La Agencia Estatal de Meteorología (AEMET) ha emitido un aviso especial por ola de calor que comenzará el martes 21 de julio y se prolongará, al menos, hasta el jueves 23, aunque no se descarta que el episodio se alargue hasta el próximo fin de semana. La probabilidad de que se produzca este episodio es alta (70 %).
Según la previsión de AEMET, la entrada de una masa de aire muy cálido, seco y con polvo en suspensión procedente del norte de África, favorecida por un bloqueo atmosférico, provocará un ascenso progresivo de las temperaturas hasta alcanzar valores muy elevados en amplias zonas del país.
Las áreas más afectadas serán el tercio suroriental de la Península, el valle del Guadalquivir, el valle del Ebro, las depresiones del nordeste, los valles pirenaicos y el interior de Mallorca, donde se esperan los registros más extremos.
El lunes 20 ya se alcanzarán temperaturas de 36 a 38 grados de forma generalizada en el este y sureste peninsular y Baleares, con máximas de 39 y 40 grados en valles y depresiones.
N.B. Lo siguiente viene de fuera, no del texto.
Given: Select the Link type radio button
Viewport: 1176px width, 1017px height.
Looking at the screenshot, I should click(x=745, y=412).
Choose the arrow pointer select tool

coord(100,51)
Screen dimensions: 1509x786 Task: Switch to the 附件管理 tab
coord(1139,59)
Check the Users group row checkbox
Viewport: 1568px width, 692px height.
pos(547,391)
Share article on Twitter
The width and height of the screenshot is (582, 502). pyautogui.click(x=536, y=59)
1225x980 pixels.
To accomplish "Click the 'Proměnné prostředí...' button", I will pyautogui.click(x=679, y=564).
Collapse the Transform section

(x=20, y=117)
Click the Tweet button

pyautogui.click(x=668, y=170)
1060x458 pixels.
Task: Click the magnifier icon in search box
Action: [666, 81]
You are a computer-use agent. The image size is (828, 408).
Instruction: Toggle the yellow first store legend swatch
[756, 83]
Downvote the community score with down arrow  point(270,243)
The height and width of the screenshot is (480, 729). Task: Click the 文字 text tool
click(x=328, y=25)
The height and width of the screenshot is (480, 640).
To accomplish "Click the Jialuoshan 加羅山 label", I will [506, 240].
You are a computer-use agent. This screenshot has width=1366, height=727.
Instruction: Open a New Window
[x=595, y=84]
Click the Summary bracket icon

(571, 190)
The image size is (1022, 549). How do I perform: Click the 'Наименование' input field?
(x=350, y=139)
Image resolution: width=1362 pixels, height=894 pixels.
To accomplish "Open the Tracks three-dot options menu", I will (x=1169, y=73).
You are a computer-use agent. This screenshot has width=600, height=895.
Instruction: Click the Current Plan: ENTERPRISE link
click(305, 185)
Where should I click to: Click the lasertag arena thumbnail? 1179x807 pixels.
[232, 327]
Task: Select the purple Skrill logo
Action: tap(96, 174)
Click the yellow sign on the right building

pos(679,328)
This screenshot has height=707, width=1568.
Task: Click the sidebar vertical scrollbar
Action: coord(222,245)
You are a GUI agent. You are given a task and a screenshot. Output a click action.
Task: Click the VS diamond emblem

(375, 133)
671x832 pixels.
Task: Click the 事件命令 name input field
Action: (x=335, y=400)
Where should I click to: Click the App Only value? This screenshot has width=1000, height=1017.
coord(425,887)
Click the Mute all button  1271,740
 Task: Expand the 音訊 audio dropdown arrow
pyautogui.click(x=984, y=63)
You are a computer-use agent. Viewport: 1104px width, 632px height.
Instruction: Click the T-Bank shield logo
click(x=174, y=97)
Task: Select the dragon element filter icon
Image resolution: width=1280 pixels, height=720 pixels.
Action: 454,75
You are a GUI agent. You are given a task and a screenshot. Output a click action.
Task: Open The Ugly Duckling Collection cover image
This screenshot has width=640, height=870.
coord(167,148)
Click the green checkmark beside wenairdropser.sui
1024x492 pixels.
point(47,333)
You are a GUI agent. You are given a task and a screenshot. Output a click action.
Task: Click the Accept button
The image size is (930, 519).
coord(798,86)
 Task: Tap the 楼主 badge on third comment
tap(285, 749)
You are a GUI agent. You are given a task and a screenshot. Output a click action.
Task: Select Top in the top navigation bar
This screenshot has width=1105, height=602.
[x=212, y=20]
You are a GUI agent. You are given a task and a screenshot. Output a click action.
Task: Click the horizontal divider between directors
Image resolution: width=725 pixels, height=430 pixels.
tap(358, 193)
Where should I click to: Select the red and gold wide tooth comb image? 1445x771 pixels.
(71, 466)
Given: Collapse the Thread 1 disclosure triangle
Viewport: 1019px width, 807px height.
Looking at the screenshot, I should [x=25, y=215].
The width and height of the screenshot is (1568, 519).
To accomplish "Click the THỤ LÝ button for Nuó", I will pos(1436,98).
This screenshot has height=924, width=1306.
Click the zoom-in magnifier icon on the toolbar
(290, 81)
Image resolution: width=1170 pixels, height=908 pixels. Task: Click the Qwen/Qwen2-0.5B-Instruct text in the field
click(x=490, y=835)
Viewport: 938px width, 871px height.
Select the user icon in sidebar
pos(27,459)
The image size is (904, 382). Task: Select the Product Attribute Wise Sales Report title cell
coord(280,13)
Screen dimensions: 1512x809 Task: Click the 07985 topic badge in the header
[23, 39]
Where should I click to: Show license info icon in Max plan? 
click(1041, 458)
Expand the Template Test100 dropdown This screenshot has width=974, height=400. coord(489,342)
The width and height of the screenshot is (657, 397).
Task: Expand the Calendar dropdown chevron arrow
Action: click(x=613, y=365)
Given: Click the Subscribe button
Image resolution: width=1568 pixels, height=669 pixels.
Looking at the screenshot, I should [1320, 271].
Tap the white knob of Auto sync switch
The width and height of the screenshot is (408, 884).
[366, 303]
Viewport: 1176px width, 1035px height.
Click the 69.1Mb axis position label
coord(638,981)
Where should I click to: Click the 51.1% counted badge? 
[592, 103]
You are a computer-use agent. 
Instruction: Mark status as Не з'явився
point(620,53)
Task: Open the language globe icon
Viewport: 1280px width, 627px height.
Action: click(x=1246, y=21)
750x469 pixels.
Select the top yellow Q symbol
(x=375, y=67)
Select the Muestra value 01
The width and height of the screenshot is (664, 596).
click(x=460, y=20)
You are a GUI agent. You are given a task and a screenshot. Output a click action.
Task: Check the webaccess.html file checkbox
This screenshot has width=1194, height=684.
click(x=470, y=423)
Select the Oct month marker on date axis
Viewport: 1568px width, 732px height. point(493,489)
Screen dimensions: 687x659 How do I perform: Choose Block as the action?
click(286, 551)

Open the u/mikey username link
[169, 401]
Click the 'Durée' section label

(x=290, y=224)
A partir del martes, el calor se intensificará y será habitual superar los 40 grados en el interior del sureste peninsular, mientras que algunas zonas podrían rozar los 42 grados.
El miércoles y el jueves se prevé el momento más intenso de la ola de calor. AEMET no descarta que los termómetros alcancen entre 42 y 44 grados en los interiores del extremo sureste peninsular, especialmente en valles y depresiones. También podrían registrarse valores cercanos a los 42 grados en el medio y alto Guadalquivir, la cuenca del Genil y el interior del Guadalhorce.
Además del calor diurno, la Agencia advierte de noches muy cálidas, que dificultarán el descanso y aumentarán el impacto del episodio sobre la salud, especialmente entre las personas mayores, quienes padecen enfermedades cardiovasculares y quienes realizan actividades al aire libre durante las horas centrales del día.
Otro de los efectos asociados será el incremento del riesgo de incendios forestales, que alcanzará valores extremos en numerosas zonas, unido a la posibilidad de tormentas secas de evolución en áreas montañosas del este peninsular.
Aunque el escenario más probable apunta a un descenso de las temperaturas a partir del viernes 24 por la llegada de una masa de aire más fresco desde el noroeste, AEMET advierte de que todavía existe incertidumbre y no puede descartarse que la ola de calor se prolongue algunos días más.
La Agencia recomienda seguir la evolución de este episodio a través de sus predicciones y avisos actualizados y extremar las precauciones para evitar los efectos del calor extremo, especialmente durante las horas de mayor insolación.